The ultra-feminine conch pearl has charmed traders and collectors alike for many years. In an era that celebrates individuality and rarity more than ever, these pink gems with porcelain-like lustre, continue to gain buyers’ undivided attention.
Today’s discerning buyers gravitate towards products that are rare and steeped in character and authenticity.
It’s no wonder that conch pearls – defined by the Gemological Institute of America as “calcareous concretions” produced by the queen conch mollusk, Strombus gigas, which is found in various areas of the Caribbean – are highly favoured in the market.
Although conch pearls are available in a range of colours, the pink variant is the most appealing, thanks to its captivating flame structure.
Yuji Takano, president of conch pearl specialist Kashikey Hong Kong Ltd, revealed that demand for conch pearls remains solid especially from China, Hong Kong and Taiwan.
Top-quality conch pearls with superior colour and flame are extremely sought after but supply is tight, particularly for stones of 5 carats and above, resulting in high prices.
Kashikey started its conch pearl business in 1993 when the market was virtually unaware of the existence of these pink pearl-like gems. Since its inception, the company has steadily promoted and marketed conch pearls to the global gemstone and jewellery sector.
As the market becomes more knowledgeable about conch pearls and their unique appeal, the demand for high-end items started exceeding supply, with prices rising by 15 percent to 20 percent from a year ago for top-grade items. Medium-range products saw a 5 percent to 10 percent upsurge in prices.
Kashikey mainly deals with buyers from China, Hong Kong, Taiwan, Korea and Japan, with India emerging as a potential market.
Takano said India, a global leader in diamond manufacturing, is also known for its jewellery production expertise. Jewellers, he stated, are capitalising on Indian buyers’ penchant for sophisticated gold and gem-set jewellery pieces, including those embellished with exceptional gems such as conch pearls.

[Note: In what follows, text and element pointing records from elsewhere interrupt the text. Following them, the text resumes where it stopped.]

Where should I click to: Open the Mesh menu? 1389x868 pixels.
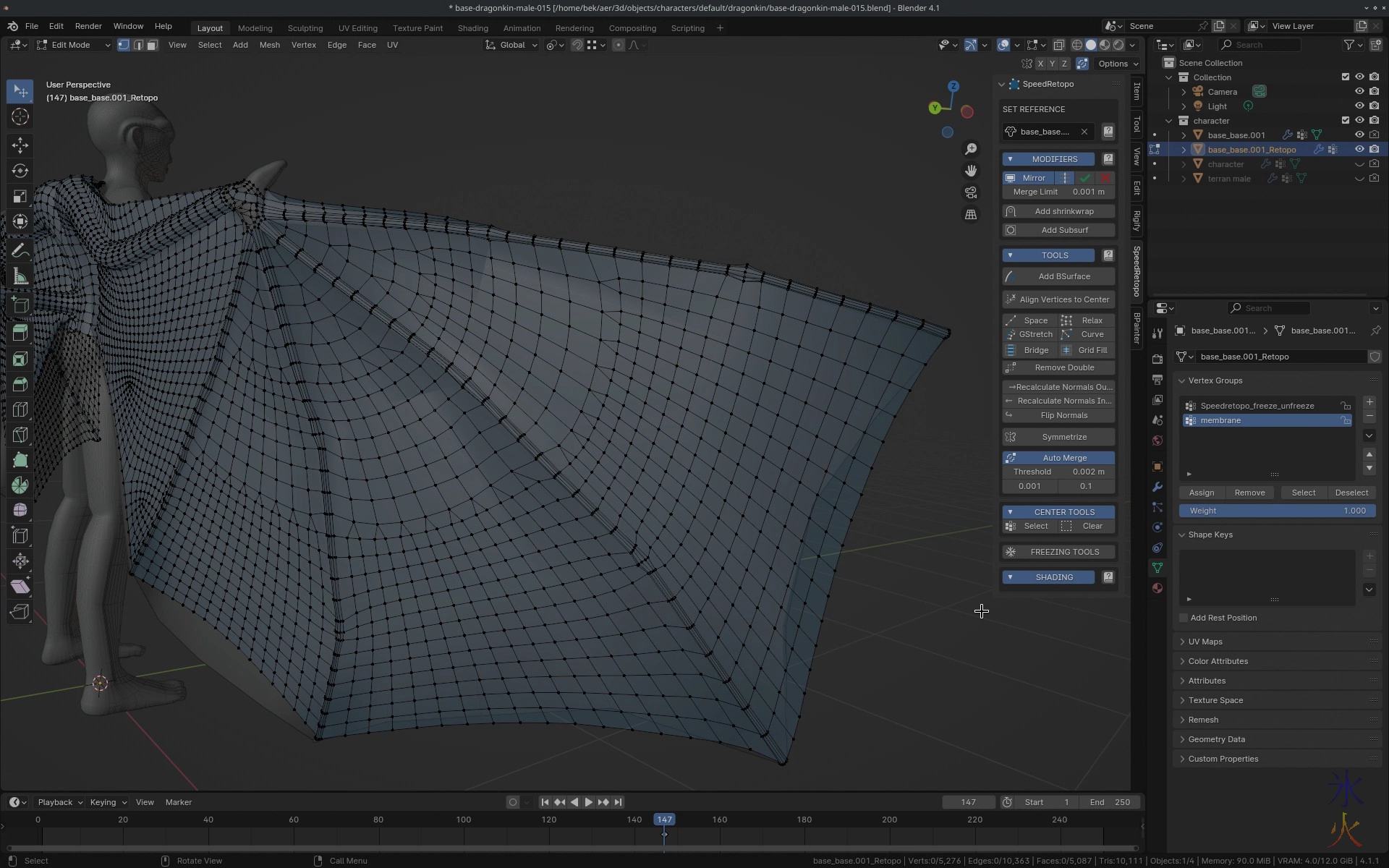click(x=269, y=45)
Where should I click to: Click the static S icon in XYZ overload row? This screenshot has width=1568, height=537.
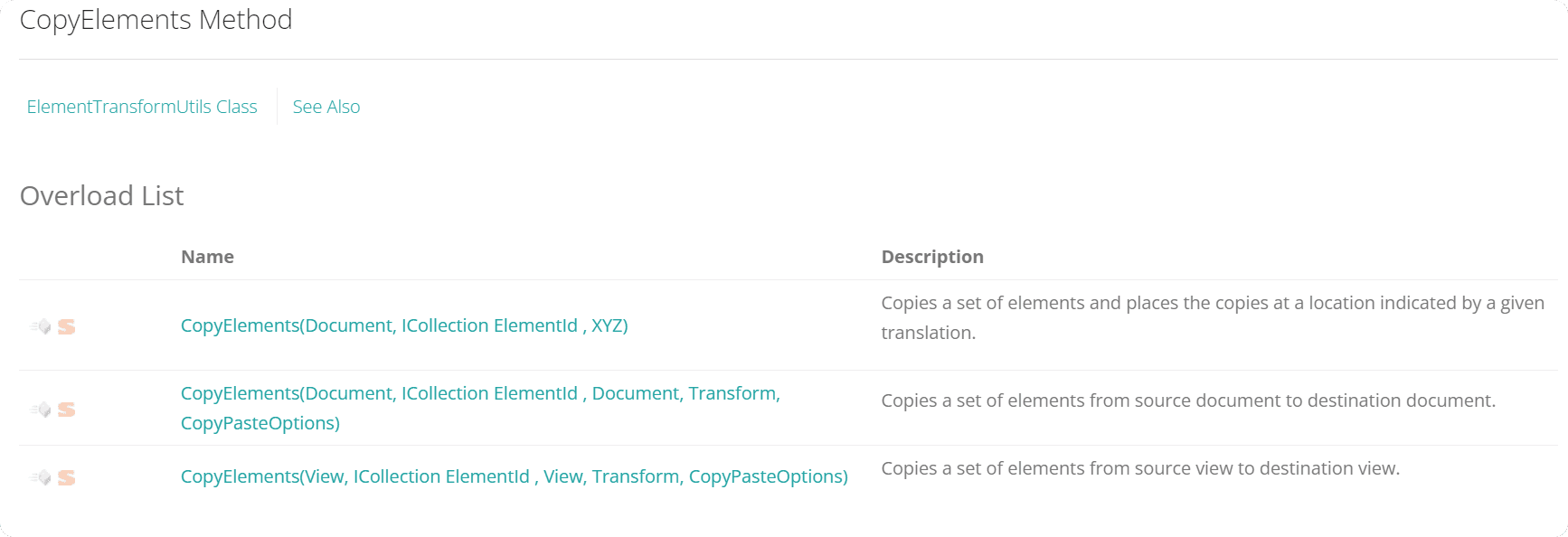[66, 326]
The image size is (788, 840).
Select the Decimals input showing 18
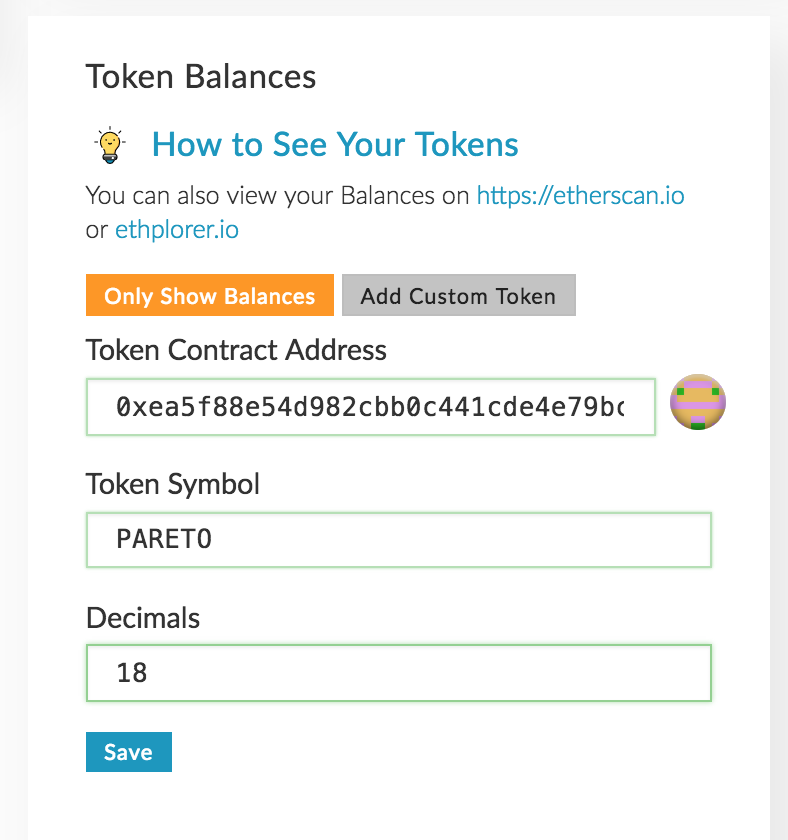coord(398,672)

“Promoting conch pearls in India was not easy but there is definitely potential in this market. Buyers are starting to understand conch pearls. We have actually started doing business with some Indian companies,” noted Takano.
According to Takano, the probability of finding a conch pearl is about one in 10,000; chancing upon a gem-quality conch pearl is even rarer.
Apart from its rarity, a conch pearl’s pink colour – further enhanced by a flame structure that gives it a smooth, silk-like appearance – makes it highly desirable among jewellery makers and end consumers.
Despite challenges in the business, price-conscious customers who are partial to outstanding pieces would still ask for high-quality conch pearls, noted Takano.